Tag Archives: prog rock

Welcome Inside the Brain

Review: Welcome Inside the Brain – Celebrate the Depression

The way Welcome Inside The Brain play their music is simply unparalleled in today’s prog. Imagine the twiddly instrumental bits of Haken‘s music, crank up the daftness by a factor of ten and forget about conventional things like verses or choruses. Welcome Inside The Brain live to make intricate, dense and thoroughly complex progressive rock. Pigeonholing this band into a genre proves difficult as words like jazz fusion, zeuhl, Canterbury and certainly eclectic could all describe this band. This is prog with everything including the kitchen sink thrown in. Utterly unpredictable yet thoroughly compelling stuff.

Celebrate the Depression

And Celebrate the Depression is the band’s debut album. It presents the listener with a full spectrum of sound, with styles from jazz to psychedelia being tapped into, all darkly twisted into a tasty progressive feast.

When played from start to finish, the first set of tracks seem to flash by, but they certainly make their mark. The lengthy self-titled piece seems to inform the listener with all of its intricacies. And this seems just to multiply in the coming songs.

The medium length tracks all take rather different routes: “Snails on Speed / Buddha in a Bottle” resembling something close to a song; “Welcome Inside the Brain” demonstrating the more typical instrumental pyrotechnics; the slightly longer “Ugly Beauty” and “Revolution” balancing the band’s technical side with their ability to create melody. Oddly, the first two sets don’t even take up half of the album. By the time we reach the scarily technical and experimental closing piece “Tears of the Past,” Celebrate the Depression finally feels like a fully-fledged prog rock album.

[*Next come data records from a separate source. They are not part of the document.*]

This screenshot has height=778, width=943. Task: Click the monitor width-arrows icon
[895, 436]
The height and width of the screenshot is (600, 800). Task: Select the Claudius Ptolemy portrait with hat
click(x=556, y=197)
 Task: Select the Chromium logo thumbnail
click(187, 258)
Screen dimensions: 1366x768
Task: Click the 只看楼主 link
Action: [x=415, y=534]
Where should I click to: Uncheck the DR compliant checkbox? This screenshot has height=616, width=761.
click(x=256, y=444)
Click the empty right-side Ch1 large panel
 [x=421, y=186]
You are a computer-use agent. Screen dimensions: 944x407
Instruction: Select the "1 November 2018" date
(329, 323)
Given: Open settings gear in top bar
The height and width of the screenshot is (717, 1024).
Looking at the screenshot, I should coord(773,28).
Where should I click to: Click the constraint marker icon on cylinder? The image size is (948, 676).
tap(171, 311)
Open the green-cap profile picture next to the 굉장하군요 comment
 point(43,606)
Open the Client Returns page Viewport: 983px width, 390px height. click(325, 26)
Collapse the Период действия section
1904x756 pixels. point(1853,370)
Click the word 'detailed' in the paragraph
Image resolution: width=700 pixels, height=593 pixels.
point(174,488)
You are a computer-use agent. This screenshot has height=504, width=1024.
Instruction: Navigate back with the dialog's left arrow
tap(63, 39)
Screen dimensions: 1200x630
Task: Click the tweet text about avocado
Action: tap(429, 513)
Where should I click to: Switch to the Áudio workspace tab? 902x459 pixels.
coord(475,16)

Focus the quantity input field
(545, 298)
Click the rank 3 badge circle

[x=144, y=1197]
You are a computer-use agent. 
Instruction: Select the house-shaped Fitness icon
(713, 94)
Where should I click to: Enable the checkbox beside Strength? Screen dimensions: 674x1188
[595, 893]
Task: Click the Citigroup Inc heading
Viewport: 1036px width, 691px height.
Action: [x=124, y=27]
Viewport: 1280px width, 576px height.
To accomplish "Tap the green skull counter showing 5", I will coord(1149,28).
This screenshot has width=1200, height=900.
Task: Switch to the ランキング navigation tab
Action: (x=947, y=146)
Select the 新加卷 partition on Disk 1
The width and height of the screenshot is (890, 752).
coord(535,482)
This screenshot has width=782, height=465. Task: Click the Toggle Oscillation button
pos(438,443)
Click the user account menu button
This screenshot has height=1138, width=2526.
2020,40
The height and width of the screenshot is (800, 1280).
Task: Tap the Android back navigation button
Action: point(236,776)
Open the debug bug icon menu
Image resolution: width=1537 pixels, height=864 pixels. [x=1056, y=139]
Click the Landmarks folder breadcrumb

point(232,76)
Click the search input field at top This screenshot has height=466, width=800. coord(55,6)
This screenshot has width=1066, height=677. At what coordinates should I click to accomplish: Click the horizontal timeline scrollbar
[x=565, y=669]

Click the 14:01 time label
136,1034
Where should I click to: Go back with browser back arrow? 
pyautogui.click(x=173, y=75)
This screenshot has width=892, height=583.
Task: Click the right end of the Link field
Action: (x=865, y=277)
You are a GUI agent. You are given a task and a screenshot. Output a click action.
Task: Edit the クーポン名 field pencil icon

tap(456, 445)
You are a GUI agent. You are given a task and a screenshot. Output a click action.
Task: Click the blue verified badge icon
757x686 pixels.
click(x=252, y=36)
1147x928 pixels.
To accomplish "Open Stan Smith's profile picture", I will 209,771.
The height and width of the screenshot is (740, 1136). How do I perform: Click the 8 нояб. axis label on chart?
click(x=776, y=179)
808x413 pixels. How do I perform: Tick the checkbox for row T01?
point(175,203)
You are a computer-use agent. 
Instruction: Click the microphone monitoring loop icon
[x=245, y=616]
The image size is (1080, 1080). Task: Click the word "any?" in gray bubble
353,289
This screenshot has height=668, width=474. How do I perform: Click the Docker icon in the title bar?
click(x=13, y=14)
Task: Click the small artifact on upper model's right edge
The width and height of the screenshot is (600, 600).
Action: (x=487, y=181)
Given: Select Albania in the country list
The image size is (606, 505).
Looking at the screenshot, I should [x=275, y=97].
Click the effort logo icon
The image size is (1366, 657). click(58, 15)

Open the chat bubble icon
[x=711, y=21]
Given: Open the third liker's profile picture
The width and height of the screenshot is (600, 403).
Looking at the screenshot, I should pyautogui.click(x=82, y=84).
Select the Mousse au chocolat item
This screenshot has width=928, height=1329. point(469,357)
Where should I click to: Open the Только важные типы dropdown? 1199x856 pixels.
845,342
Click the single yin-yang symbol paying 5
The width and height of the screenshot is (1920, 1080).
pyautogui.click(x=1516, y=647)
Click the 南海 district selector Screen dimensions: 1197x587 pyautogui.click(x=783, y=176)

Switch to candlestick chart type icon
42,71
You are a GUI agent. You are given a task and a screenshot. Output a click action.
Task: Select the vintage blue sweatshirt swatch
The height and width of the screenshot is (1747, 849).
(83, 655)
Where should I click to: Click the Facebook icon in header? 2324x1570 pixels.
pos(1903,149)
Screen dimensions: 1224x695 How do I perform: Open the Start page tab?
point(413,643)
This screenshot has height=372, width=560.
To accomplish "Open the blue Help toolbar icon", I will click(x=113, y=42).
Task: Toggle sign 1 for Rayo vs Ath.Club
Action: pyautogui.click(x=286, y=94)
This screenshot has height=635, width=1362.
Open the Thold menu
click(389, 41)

Nine minutes in length, this is a tour de force of progressive excellence, featuring the whole band on top form in an intense extended instrumental with a fantastic climax.

Welcome Inside The Brain are leagues ahead of their contemporaries, both in technical ability and style. The level of effort that is required to write and perform such music is simply astronomical and for that they must be applauded. More importantly though, this is a band that fully realises what true prog fans want to hear and never skimp on the delivery. Their only weakness is that they can sometimes be too complex for their own good, although this is one of the most forgivable errors a progressive rock band can make. Let’s just hope we will not wait for too long for the next one.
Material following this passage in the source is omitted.